Large herd doing park’s dirty work
The Gazette | November 2, 1999
An army of four-legged lawn mowers will spend the next few weeks gnawing at 30 acres of weeds in Bear Creek Regional Park.
“Their niche is to eat the prickly, pokey stuff,” said county park specialist Mike Bonar. When it’s done, the 700 cashmere goats will be fat and happy. And acres of poisonous plant will be gone.
County park officials hope they’ve found a successful alterative to chemical treatments. This herd of small, wiry-haired goats means business, said park manager Barbara Nugent. They’re hungry for hemlock, Russian olive and thistle. They’ll also fertilize the park’s botanical gardens, so make sure to watch your step.
The goats were brought from a Wyoming ranch this weekend and released Monday to do the weeding work for three to four weeks.
Monday morning, the park put 500 goats to work. The remaining 200 will be brought in from a Denver park, where they were eradicating weeds.
The herd will chew through the park’s central area, taking out non-native plants that are typically treated with herbicides.
They’re especially good at chomping through noxious weeds because they have a special enzyme in their saliva that allows them to digest poisonous weeds, Nugent said.
The park has been trying to get rid of noxious weeds, such as the Canada Thistle because they choke out native plants and soak up the soil’s nutrients. “They will eventually take over everything,” Nugent said. “We want to bring the native vegetation back in the parks.”

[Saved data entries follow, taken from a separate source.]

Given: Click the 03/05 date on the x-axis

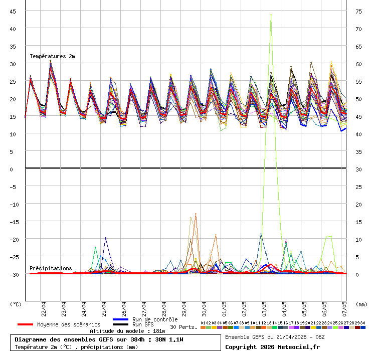Looking at the screenshot, I should [264, 307].
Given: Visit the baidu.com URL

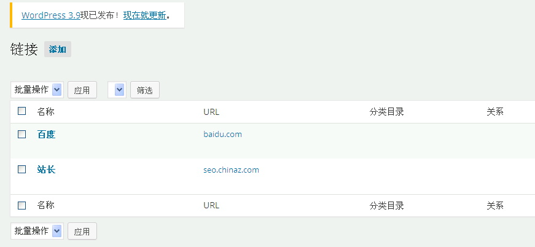Looking at the screenshot, I should 222,134.
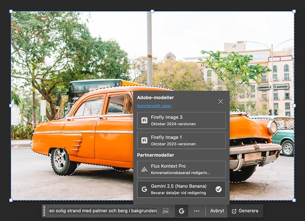Click the task bar drag handle grip
305x221 pixels.
coord(45,211)
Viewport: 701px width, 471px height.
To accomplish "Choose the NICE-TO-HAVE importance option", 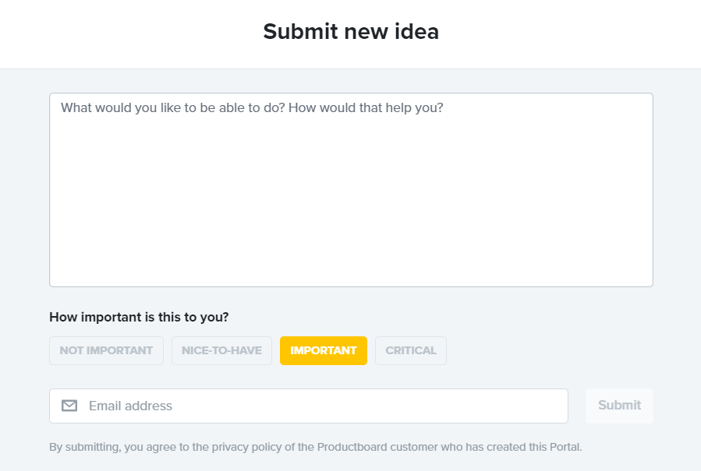I will pyautogui.click(x=221, y=350).
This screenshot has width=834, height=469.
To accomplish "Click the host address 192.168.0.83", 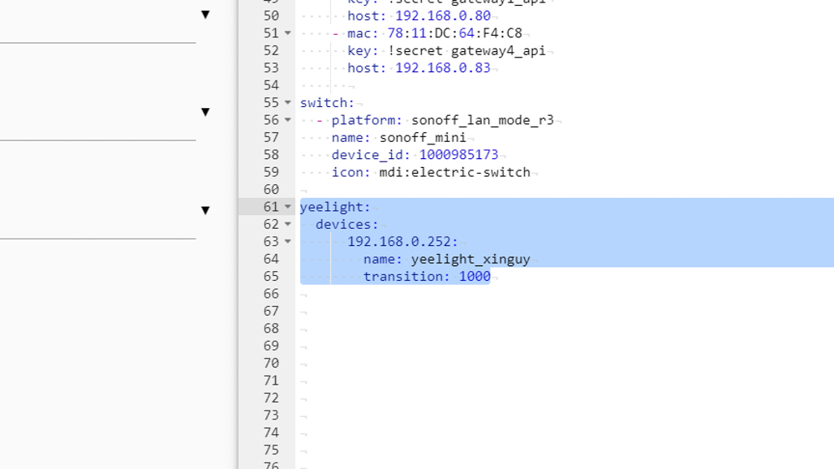I will pyautogui.click(x=442, y=68).
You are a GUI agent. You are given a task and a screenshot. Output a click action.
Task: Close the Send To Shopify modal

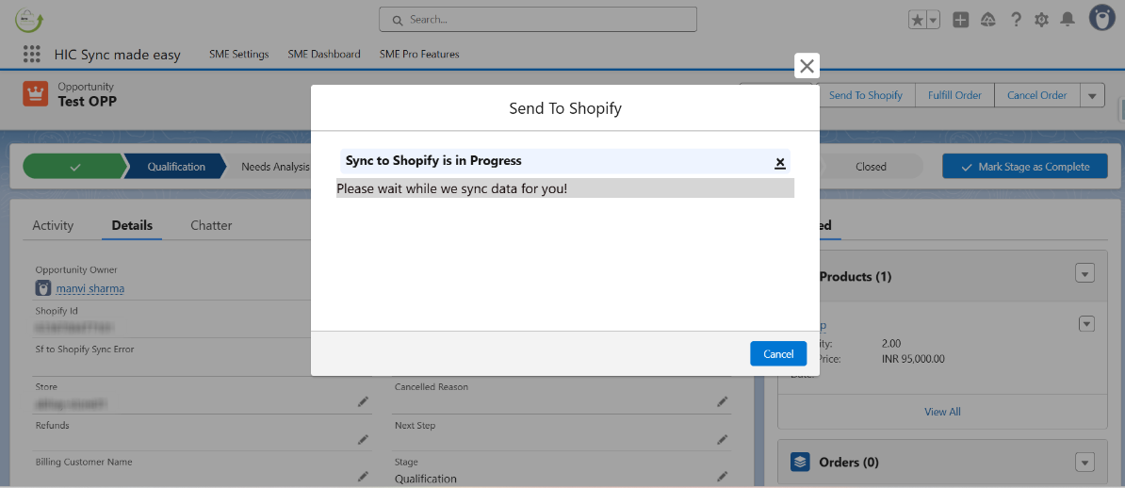click(807, 66)
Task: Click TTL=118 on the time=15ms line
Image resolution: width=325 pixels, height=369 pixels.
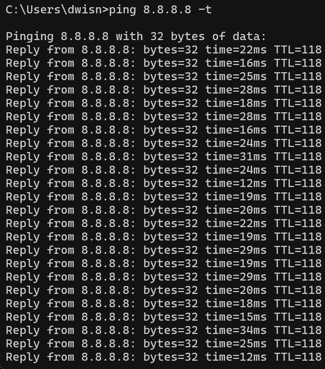Action: (298, 317)
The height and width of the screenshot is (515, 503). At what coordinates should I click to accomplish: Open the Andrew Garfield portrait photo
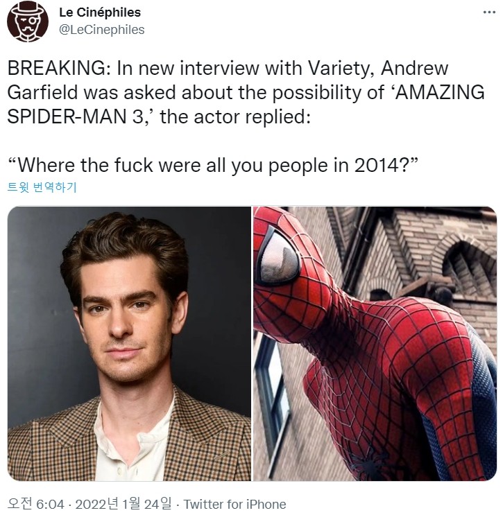(x=129, y=344)
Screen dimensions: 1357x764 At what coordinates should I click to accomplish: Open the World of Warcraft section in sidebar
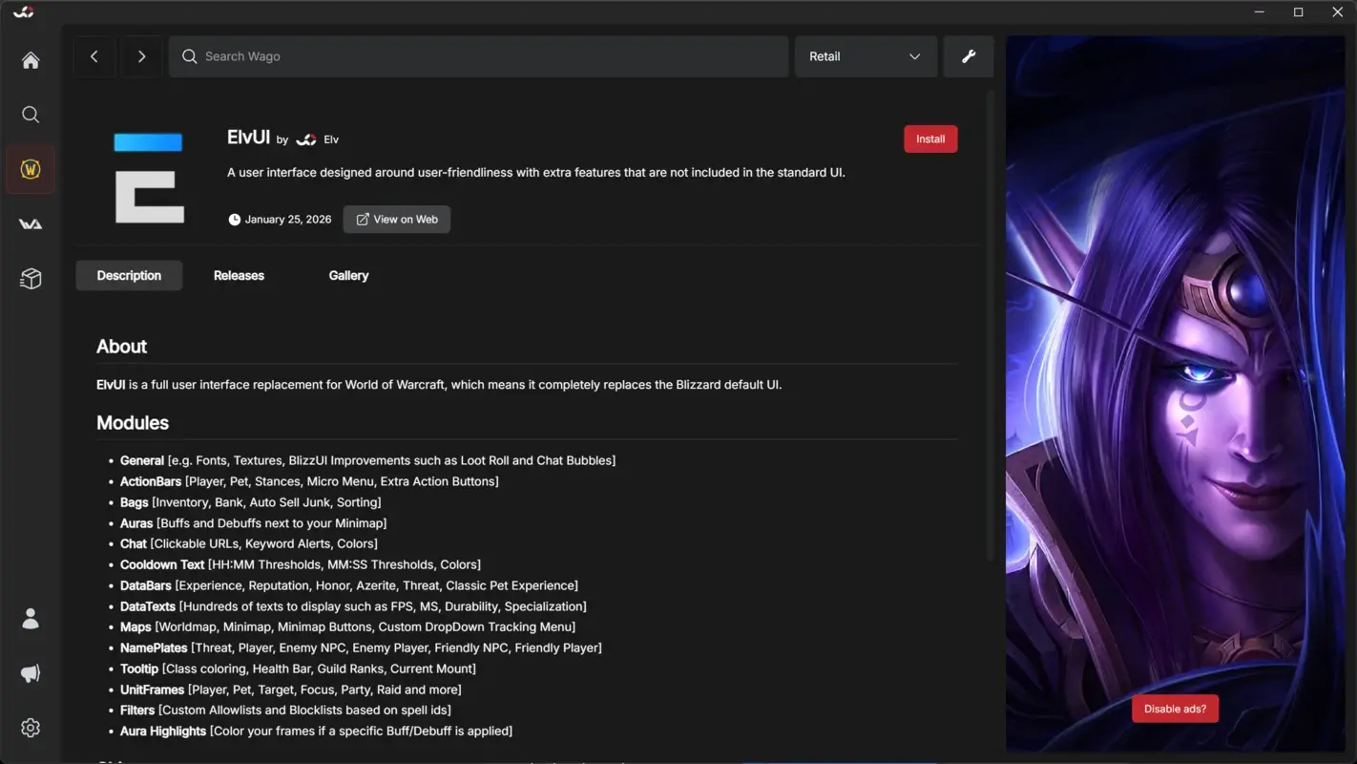point(30,168)
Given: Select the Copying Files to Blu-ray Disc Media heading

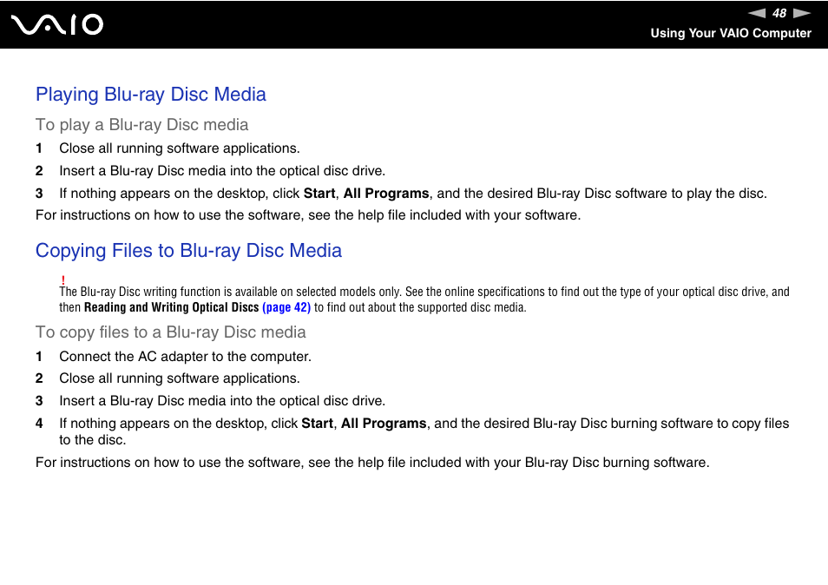Looking at the screenshot, I should (x=188, y=250).
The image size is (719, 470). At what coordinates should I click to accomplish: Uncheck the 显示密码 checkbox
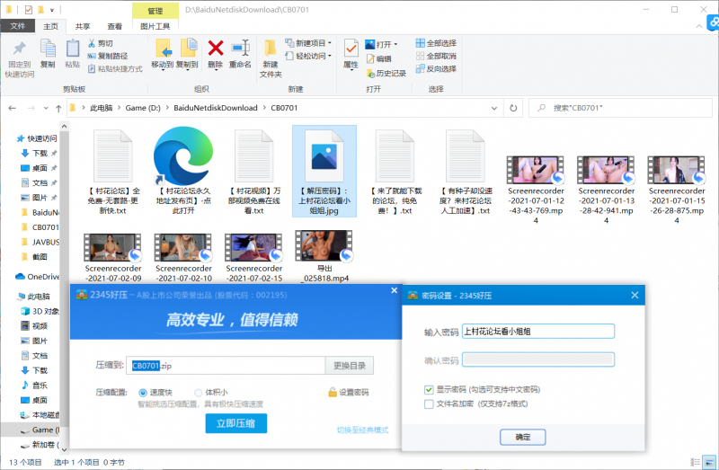pos(429,389)
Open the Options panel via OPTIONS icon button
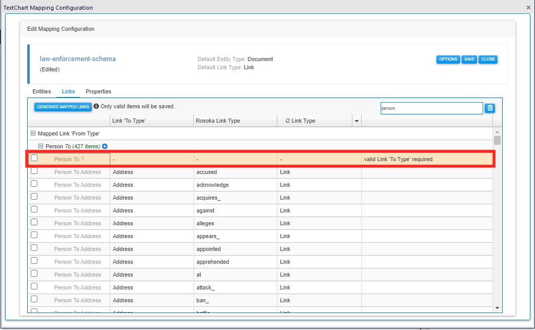Screen dimensions: 535x330 coord(448,59)
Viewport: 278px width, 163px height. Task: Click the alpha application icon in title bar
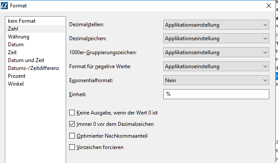tap(4, 6)
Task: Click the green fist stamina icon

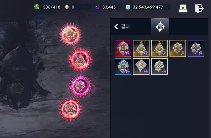Action: [37, 7]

Border collies and a low voltage electric fence will keep the goats safe and in one place while they are at work, Nugent said. The park plans to graze the goats for about eight hours a day. To keep track of them.. the herd’s owners will camp at the park.
They’re part of Ewe4ic Ecological Services, a weed management company. Using goats in place of chemicals is new, Nugent said. She decided the county needed to try something that was more environmentally friendly. If the experiment goes well, the herd will return next year, she said.
“We can’t keep throwing chemicals and pesticides on the land,” she said. “This way, (the weeds are) taken out naturally.”